Scharbauer Hall sports new recycling decals

    499
    print

    Recycling on campus has always been there, but now it has a new look.

    Senior biology major Lizzy Do is a part of the Chancellor’s Leadership Program. In the program, students are asked to leave a legacy on campus before graduation.

    This summer Do realized her passion to aid in the environmental conservation and wanted students to know how TCU is addressing environmental issues.

    “It just really clicked, I am passionate about environmental issues,” said Do.

    Do was directed to Keith Whitworth, a sociology professor who also teaches a class on sustainability. Whitworth proposed the idea of designing decals to place on trash cans in an academic building.

    “We are promoting awareness about the recycling program that is already in place at TCU,” Do said. “What we are doing is designing decals that differentiate the regular trash bins from the recycling bins.”

    The pilot for this awareness started in Scharbauer Hall. Do and senior environmental science major Hailee Pipes put on the decals.

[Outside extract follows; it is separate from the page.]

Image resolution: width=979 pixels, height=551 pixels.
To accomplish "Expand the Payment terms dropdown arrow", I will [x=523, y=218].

    “I reached out to Dr. Whitworth this summer because I wanted to get involved on campus and make an impact before I graduate. He mentioned the recycling initiative with Lizzy and it sounded really interesting. She was really welcoming about having me help,” said Pipes.

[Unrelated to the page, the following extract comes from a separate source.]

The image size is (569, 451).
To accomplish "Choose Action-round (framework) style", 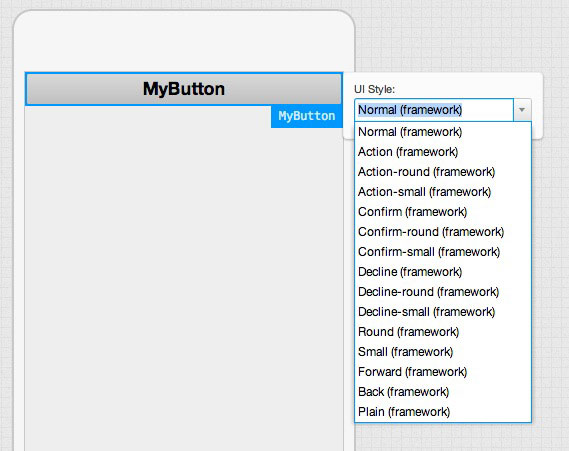I will pyautogui.click(x=443, y=172).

    Do has worked with TCU marketing to design the decals. She also worked with the physical plant in order to implement the program.

    During Christmas break, Do and Pipes plan to start the next phase of the awareness program. The plan includes expanding to other buildings on campus, said Pipes.

    “It is a way to encourage sustainable attitudes. You are seeing it being done in your community, so hopefully people will take what they see on campus home with them. That is a legacy the program is leaving,” said Do.

    Pipes said the main goal is to educate students about recycling on campus. The hope is that if students know, they can help the system work efficiently..

    “Use it and talk about it, we want students to be involved and give us suggestions,” said Pipes.